Finland, for instance, felt the change quickly, since much of its commerce had been tied to the Soviets. Unemployment there rapidly shot from 2 percent to 10 percent.
Sweden's jobless rate now hovers at about 9 percent, a state of affairs that has forced the Stockholm government to weigh what it considers drastic measures, including free-market reforms and deep cuts in social programs.
At present, a three-man commission of foreign economists, set up by an act of the Swedish parliament, is in the final stages of assessing the country's labor market. It is scheduled to issue its report in January. One member of that panel, David Blanchflower, an economics professor at Dartmouth College in Hanover, N.H., says the unemployment problem is probably even worse than official data show.

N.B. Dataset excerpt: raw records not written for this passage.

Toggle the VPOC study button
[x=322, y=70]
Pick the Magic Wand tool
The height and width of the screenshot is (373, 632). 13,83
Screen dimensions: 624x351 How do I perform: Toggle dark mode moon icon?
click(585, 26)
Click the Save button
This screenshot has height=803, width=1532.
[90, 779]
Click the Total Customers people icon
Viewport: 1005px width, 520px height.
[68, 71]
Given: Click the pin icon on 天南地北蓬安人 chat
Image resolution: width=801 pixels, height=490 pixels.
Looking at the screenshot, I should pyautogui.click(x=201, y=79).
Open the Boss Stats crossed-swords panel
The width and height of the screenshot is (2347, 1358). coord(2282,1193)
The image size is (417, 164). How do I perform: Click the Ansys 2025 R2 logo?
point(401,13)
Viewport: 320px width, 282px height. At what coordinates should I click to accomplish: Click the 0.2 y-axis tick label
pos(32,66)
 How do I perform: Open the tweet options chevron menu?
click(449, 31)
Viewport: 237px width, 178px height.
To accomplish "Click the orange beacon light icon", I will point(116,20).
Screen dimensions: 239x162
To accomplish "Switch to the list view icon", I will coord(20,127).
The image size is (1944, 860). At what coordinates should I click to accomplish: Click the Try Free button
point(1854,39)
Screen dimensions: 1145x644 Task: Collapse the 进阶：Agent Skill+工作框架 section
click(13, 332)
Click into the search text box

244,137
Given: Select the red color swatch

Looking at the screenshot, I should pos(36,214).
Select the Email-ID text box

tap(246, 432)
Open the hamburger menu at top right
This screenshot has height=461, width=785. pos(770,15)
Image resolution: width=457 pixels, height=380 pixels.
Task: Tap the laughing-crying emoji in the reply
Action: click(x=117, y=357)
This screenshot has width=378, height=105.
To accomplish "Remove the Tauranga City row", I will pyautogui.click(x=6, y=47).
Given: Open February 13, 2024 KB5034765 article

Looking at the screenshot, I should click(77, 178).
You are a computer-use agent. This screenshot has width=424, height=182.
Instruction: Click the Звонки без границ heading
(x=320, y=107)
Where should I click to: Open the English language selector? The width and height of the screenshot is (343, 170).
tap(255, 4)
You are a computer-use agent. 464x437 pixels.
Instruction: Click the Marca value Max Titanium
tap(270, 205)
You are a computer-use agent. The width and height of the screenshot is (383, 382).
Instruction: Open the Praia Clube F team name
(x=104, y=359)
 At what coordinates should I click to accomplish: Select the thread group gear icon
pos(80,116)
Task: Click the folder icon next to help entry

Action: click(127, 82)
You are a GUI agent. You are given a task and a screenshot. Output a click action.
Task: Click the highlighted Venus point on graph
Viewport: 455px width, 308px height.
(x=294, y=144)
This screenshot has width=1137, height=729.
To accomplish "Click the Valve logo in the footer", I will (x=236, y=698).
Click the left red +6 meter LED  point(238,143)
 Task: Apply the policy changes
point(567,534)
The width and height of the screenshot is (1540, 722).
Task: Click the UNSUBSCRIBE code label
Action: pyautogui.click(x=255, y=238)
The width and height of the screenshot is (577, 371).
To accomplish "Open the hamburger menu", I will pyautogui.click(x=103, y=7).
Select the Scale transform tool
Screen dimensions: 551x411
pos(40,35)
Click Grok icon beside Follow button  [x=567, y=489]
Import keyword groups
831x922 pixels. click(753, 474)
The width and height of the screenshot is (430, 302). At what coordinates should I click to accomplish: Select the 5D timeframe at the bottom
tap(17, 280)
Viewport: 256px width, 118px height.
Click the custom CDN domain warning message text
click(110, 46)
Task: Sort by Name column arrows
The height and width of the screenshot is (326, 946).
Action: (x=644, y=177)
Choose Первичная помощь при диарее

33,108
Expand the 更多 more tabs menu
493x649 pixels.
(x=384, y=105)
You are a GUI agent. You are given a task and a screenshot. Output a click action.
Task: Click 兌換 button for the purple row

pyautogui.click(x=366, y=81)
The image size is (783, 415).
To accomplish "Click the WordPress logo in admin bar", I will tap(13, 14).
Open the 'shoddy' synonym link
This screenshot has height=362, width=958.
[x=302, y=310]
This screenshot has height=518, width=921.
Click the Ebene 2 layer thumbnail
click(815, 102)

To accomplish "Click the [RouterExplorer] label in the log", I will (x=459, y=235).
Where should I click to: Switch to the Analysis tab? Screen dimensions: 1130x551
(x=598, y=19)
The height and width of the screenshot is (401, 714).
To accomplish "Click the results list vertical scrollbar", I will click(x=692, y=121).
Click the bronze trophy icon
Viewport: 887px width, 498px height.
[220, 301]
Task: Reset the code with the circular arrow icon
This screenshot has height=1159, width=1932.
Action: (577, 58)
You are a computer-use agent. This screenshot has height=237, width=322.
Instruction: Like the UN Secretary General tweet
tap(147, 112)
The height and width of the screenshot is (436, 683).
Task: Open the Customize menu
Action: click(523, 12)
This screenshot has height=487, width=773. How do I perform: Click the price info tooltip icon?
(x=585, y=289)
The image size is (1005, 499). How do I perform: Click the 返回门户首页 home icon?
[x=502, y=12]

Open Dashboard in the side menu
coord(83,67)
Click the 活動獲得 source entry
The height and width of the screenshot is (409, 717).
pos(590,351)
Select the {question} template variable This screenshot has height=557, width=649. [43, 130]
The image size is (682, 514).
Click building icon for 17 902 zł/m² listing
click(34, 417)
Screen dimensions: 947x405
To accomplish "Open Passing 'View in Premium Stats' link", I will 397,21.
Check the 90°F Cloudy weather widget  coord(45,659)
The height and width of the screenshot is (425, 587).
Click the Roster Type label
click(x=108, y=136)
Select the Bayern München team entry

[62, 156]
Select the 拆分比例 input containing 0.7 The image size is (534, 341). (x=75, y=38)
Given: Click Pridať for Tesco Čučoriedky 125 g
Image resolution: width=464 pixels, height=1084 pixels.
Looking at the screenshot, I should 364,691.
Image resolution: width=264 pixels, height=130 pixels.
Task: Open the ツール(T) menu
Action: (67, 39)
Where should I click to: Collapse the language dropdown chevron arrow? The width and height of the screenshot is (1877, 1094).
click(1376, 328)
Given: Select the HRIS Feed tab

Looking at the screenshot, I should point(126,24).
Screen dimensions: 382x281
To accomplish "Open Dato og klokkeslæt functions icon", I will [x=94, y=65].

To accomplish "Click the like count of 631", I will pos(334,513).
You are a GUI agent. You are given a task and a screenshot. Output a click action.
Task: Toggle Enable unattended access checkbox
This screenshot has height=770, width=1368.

Figuring in government training and make-work projects called ``active labor market programs,'' the jobless rate may be as high as 15 percent, Mr. Blanchflower says. And the government is hard pressed to expand such programs since it is in the throes of a fiscal crisis that could result in sharp cuts in social spending.
The political implications of this situation were demonstrated in late September when voters ousted the conservative coalition of former Prime Minister Carl Bildt. Mr. Bildt had pushed a program of privatization, deregulation, and the introduction of competition in education and health services - much of which is likely to stay in place. Swedes balked, however, at the prospect of threatened reductions in unemployment and health benefits.
But even incoming Social Democratic Prime Minister Ingvar Carlsson has publicly admitted that he can't rule out deep cuts in social programs.
The choices facing Swedes are fairly stark, Blanchflower says. Unemployment benefits have traditionally been very high, creating a disincentive to work, he says. That, together with generous paid-leave policies and an average work year (1,400 hours) that is considerably shorter than in the US (1,800 hours), doesn't give much hope of reviving a stalled economy.
Swedish labor policies have been ``hugely generous,'' Blanchflower says, ``but now the country can't afford it.''
The Dartmouth professor, whose fellow commission members are Richard Jackman of the London School of Economics and Giles St. Paul, a Paris-based economist, says he can't divulge what their recommendations to the Swedish government will be. But he says the tone isn't likely to diverge much from an earlier report by a panel led by Swedish economist Assar Lindbeck. Mr. Lindbeck's report, published this year by MIT Press under the title, ``Turning Sweden Around,'' strongly recommended a turn toward a free-market system closer to the United States model.
That's a bitter pill for many Swedes, but an economic restructuring is inevitable, Blanchflower says. If you look at the neighborhood around Sweden - including the Baltic nations and much of Eastern Europe - he says, you see a host of economies trying to modernize. They're going to create a whole new competitive environment, and Sweden will find it ``very hard to stand aside'' as it has in the past, pursuing its own economic agenda.
A major test of the country's willingness to reset its economic compass will come in November when Swedes go to the polls again, this time to decide on membership in the European Union.